** start Source excerpt **

An essential characteristic of a hypertext database system is a machine
supported ability to efficiently traverse via these links from node to
node. In this regard, as noted in the article entitled "Hypertext: An
Introduction and Survey" by J. Conklin, COMPUTER, September 1987, pages
17-41, to qualify as hypertext, a system should require no more than a
couple of keystrokes (or mouse movements) from the user to follow a single
link. The links provided by the interface transport the user quickly and
easily to a new place in the hypertext system. Another characteristic of a
hypertext system is the speed with which the system responds to
referencing requests. Only brief delays typically occur (one or two
seconds at most).
Although hypertext systems presently provide the ability for the user to
traverse efficiently between nodes via links once he or she determines the
desired links to be utilized, the number of documents in a hypertext
system may be very large. Consequently, the number of links connected to
any document may also become very large. This leads to difficulties in
"navigating" through the database, the large number of links from each
document often resulting in confusion by the user when attempting to
select which link to follow.
One attempt to overcome this problem is by providing an overview display or
"map" of the hypertext documents and links. This technique has the
disadvantage of creating a large and complex map display when the number
of documents and links is large. There is a resultant need for further
control and display options which the user must learn, and in the
expenditure of the user's time in manipulating the map, rather than more
effective use of his time, such as reading documents.
Another solution to this navigational dilemma is to apply standard database
search and query techniques for locating documents which the user is
seeking. This involves addressing entities by content; that is, by text or
numbers stored, in addition to or rather than a user-assigned name or
symbol. This is usually executed by applying some combination, using
boolean operations of key word and full string search and predicates on
other attributes (such as author, time of creation, type, etc.) of nodes
or links. Various standard and proprietary languages exist for querying
structured databases or text retrieval systems (for example, DIALOG, SQL).
All of these languages share the drawback of being arbitrary and complex,
which poses a problem in applications where untrained users must query a
data storage system, or in educational and training uses where presuming
prior user training in the query method is inappropriate.

** end Source excerpt **
** start Material supplied **

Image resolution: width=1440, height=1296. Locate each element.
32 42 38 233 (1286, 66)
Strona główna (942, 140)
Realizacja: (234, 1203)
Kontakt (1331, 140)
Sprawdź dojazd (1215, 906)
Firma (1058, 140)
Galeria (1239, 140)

** end Material supplied **
** start Material supplied **

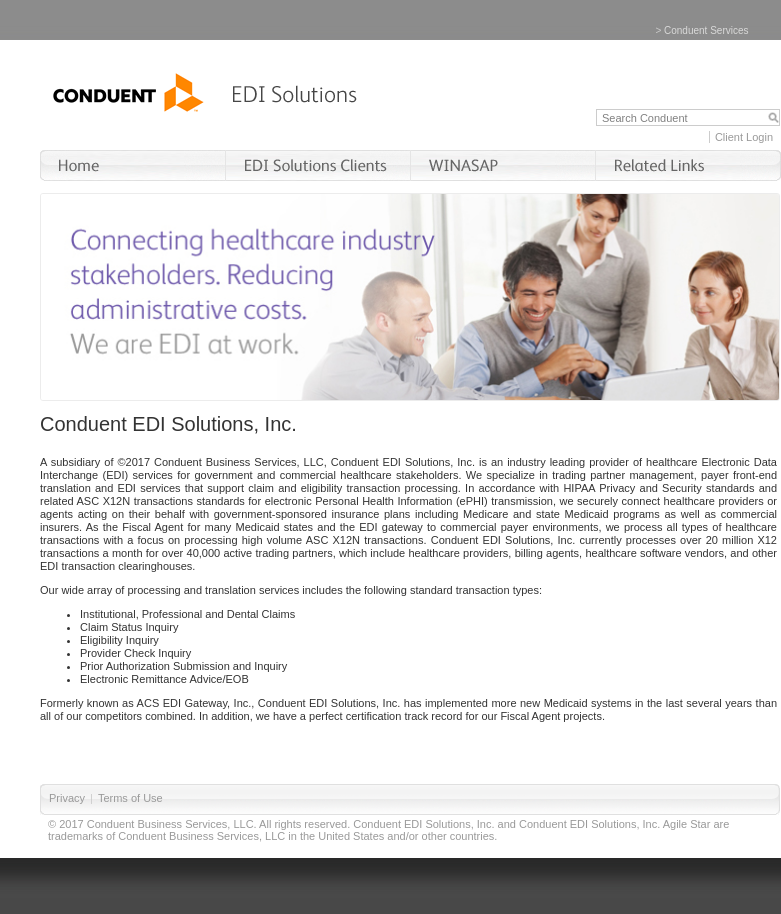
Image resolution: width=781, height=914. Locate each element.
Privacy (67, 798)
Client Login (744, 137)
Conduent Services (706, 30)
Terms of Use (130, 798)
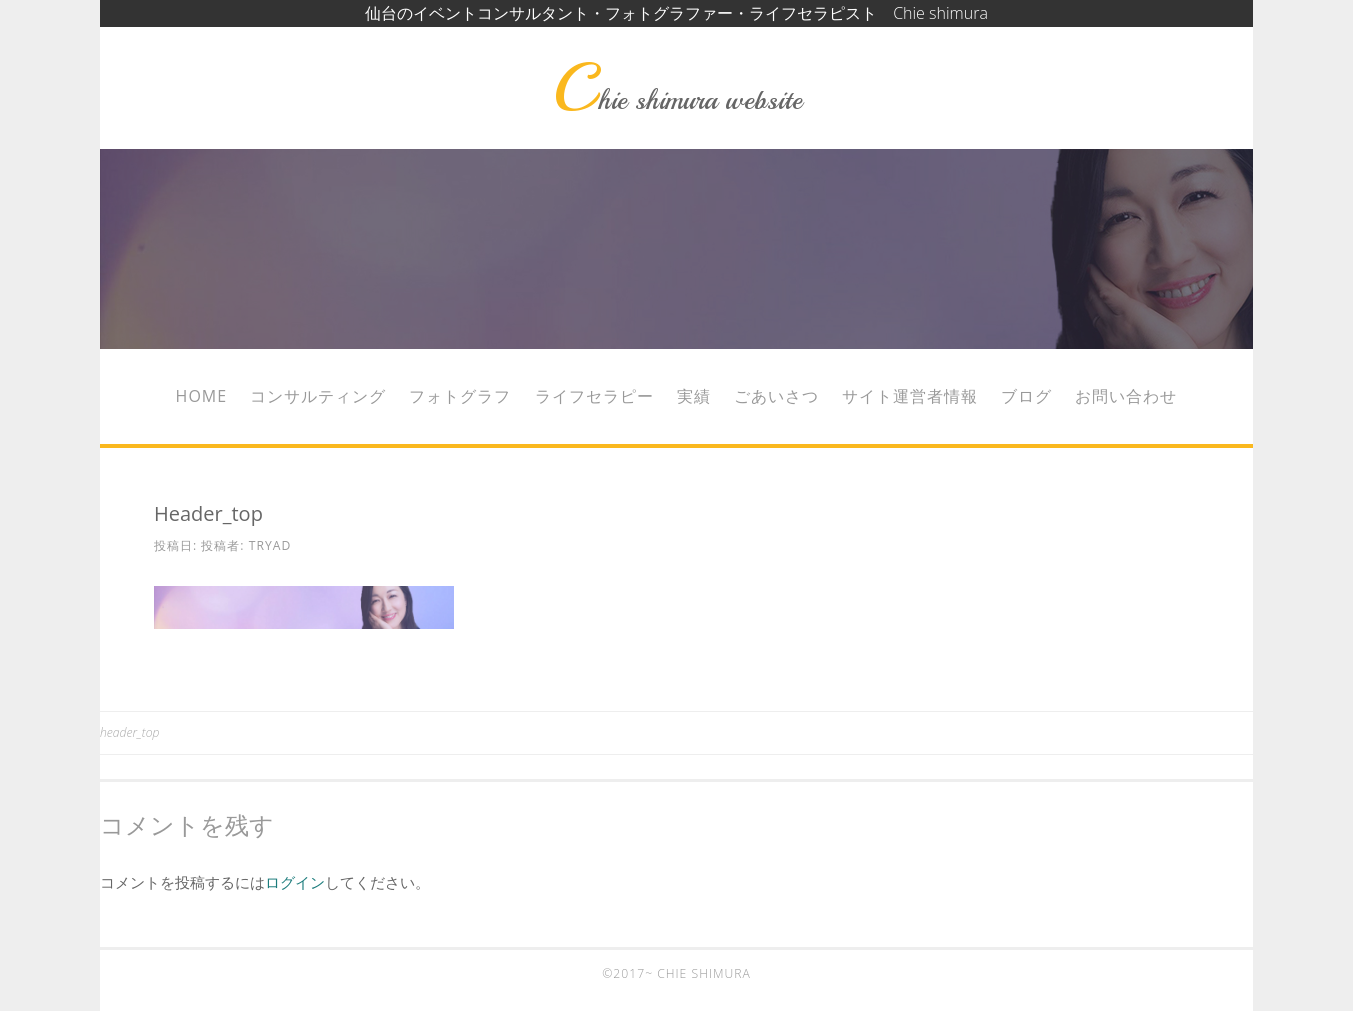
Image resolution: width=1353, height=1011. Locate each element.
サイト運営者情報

** end Material supplied **

Answer these questions from the hypertext excerpt:
1. According to the cited Conklin article, what is the most a system should require from the user to follow a single link?
2. What disadvantage of the overview display or "map" arises when the number of documents and links is large?
3. Which two query languages are named as examples?

1. No more than a couple of keystrokes (or mouse movements).
2. It creates a large and complex map display.
3. DIALOG and SQL.